The European Kendo Federation (EKF) is the member of the International Kendo Federation which is responsible for the European zone. The EKF is the overall organization for the Japanese martial arts Kendo, Jōdō and Iaido in Europe.

European Kendo Championships

European kendo championships have been held since 1974, with the first taking place in England. The European championship is held every year, except in those years in which there is a world championship (these occur every 3 years).

European Iaido Championship
The European Iaido Championship is held every year.

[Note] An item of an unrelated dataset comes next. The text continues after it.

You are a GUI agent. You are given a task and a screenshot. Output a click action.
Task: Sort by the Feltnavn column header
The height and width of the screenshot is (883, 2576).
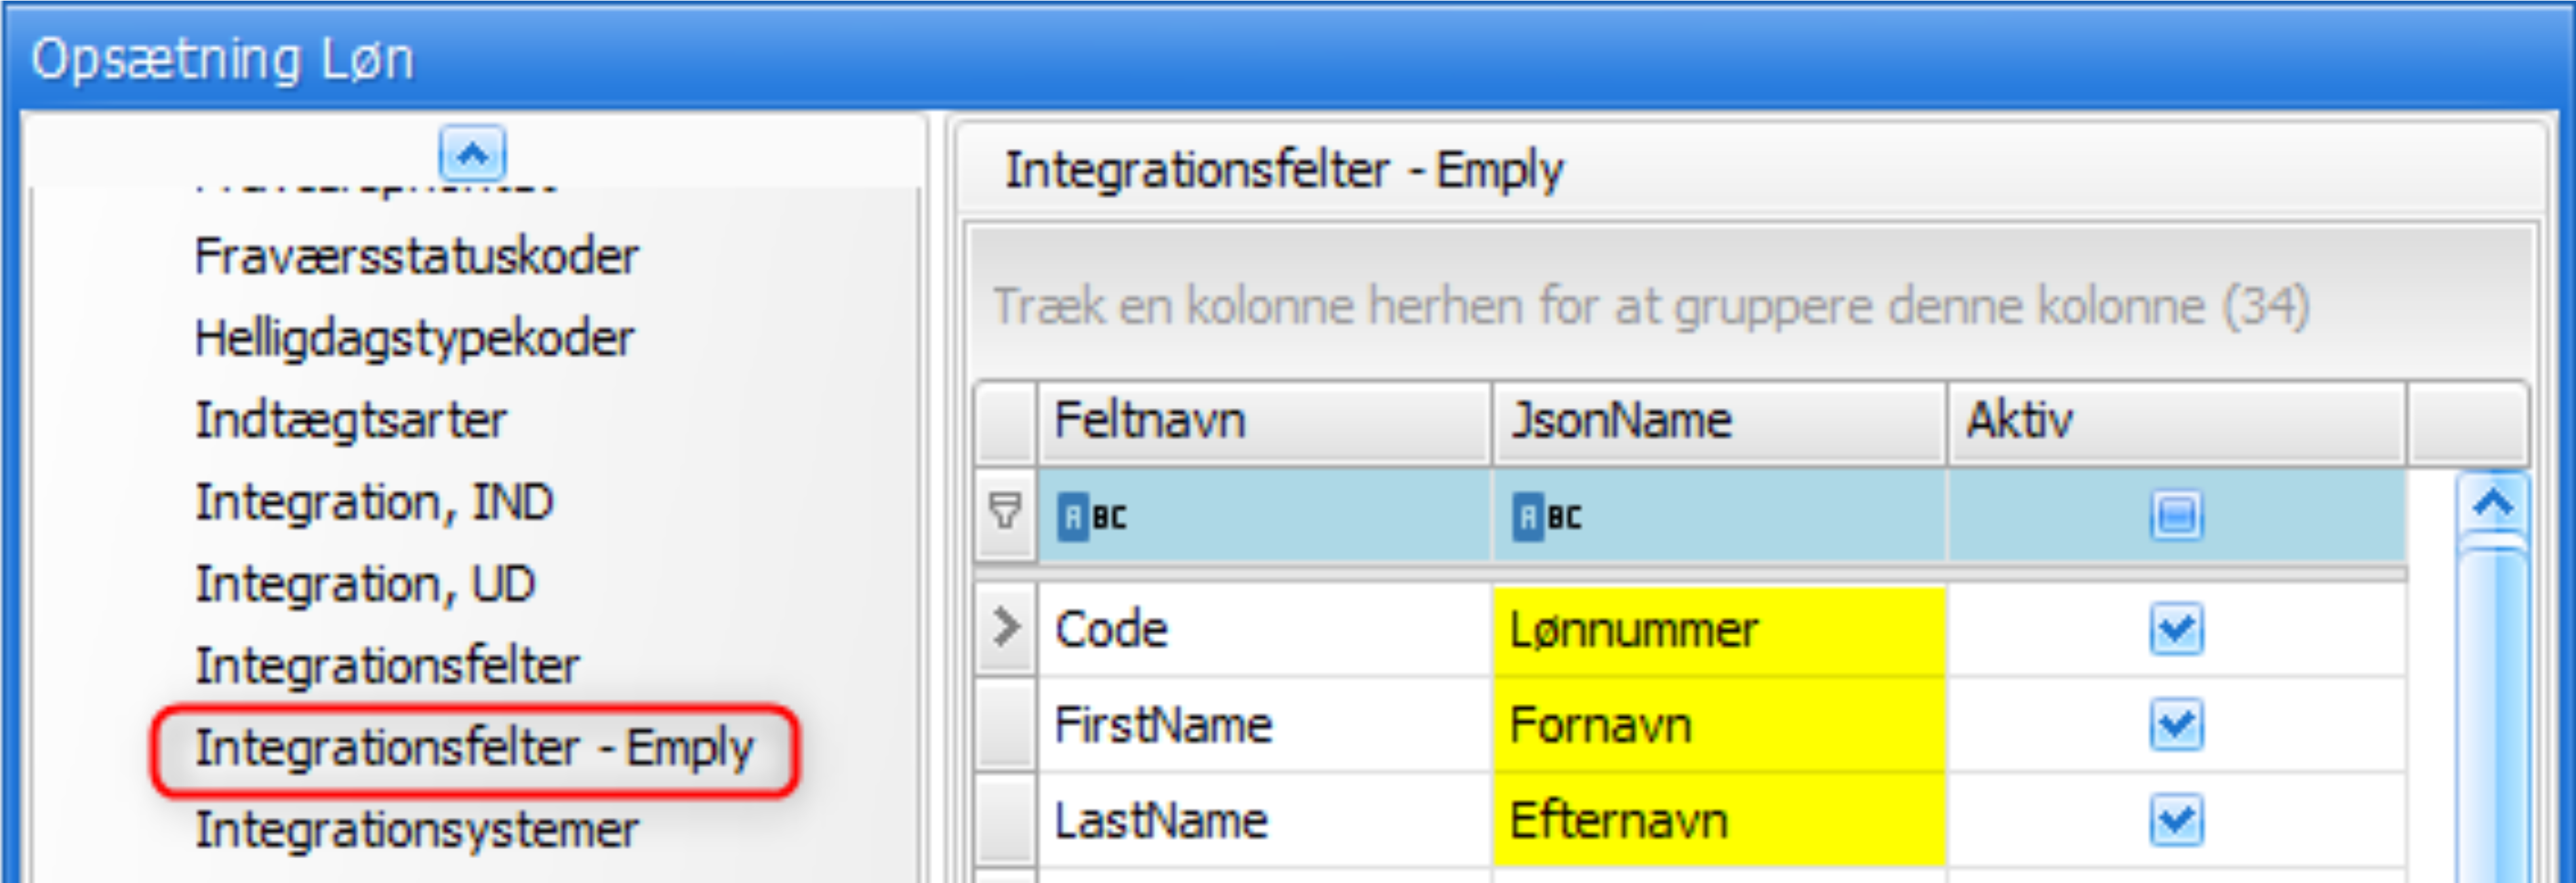(x=1264, y=421)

European Jodo Championship
The European Jodo Championship is held every year.

Member countries
The following is a partial list of countries that are members of the EKF.
Armenia Kendo is promoted by the National Kendo Federation of Armenia.
Austria The Austrian Kendo Association.
Belgium Kendo is promoted by the A.B.K.F., All Belgium Kendo Federation.
Bulgaria Kendo, iaido and jodo are promoted by the B.K.F., Bulgarian Kendo Federation.
Croatia Kendo is promoted by the H.K.S., Hrvatski Kendo Savez.
Czech Republic Kendo is promoted by the C.K.F., Czech Kendo Federation.
Denmark Danish Kendo Federation (Dansk Kendo Forbund, DKF).
Estonia Kendo is promoted by the Estonian Kendo Federation (EsKF).
Finland Kendo is promoted by the Finnish Kendo Association.
France After the end of World War II, many masters of kendo visited France and introduced kendo in the 1950s. The first French kendo championship was held in 1959. Comité National de Kendo
Georgia Kendo is promoted by the Georgian Kendo Association.
Germany DKenB - Deutscher Kendo Bund e.V. (DKenB).
Greece Kendo in Greece is promoted by the Hellenic Kendo Iaido Naginata Federation HKINF.
Hungary Kendo is promoted by the Hungarian Kendo Federation (HKF). 
Italy Kendo is promoted by the C.I.K., Confederazione Italiana Kendo.
Republic of Ireland Kendo is promoted by Kendo na hÉireann (KnhÉ).
Israel Kendo, Iaido and Jodo are promoted by the Israel Kendo and Budo Federation.
Latvia
Lithuania
Luxembourg Shobukai Kendo Luxembourg (SKL).
Malta Kendo is promoted by the Maltese Kendo Federation .
Moldova
Montenegro
Netherlands Kendo is promoted by the NKR, Dutch Kendo Renmei.
North Macedonia Kendo is promoted by the Macedonian Kendo - Iaido Federation (MKIF).
Norway
Poland Kendo is promoted by Polish Kendo Federation.
Portugal Kendo is promoted by Associação Portuguesa de Kendo (APK), which is affiliated with the European Kendo Federation and the International Kendo Federation.
Romania Kendo is promoted by Romanian Kendo, Iaido and Jodo Clubs Association (RKIJCA), which is affiliated with the European Kendo Federation and the International Kendo Federation.
Russia Kendo is promoted by Russian Kendo Federation.
Serbia Kendo is promoted by the Serbian Kendo Federation.
Slovakia Kendo is promoted by the Slovenská kendo federácia. 
Slovenia 
Spain Kendo is promoted by the Real Federacion Española de Judo y Deportes Asociados.
Sweden Kendo is promoted by the Swedish Kendo Federation.
Switzerland The Swiss Kendo & Iaido SJV/ASJ was founded in 1967.
Turkey Kendo is promoted by Turkish Kendo Association in Turkey. Dojos are Oraisha Dojo and Ankara Kendo Iaido Association in Ankara, Katsuninkan Istanbul, Bogazici Kendo Club and Istanbul Kendo Club in Istanbul.  A community site Kendo-Turkiye represents Turkish Kenshi.
Ukraine Kendo is promoted by the Ukrainian Kendo Federation.
United Kingdom Kendo was first seen in the UK in 1885 at the Japanese Village in Knightsbridge. The British Kendo Association, which is affiliated to the International Kendo Federation promotes Kendo in the UK.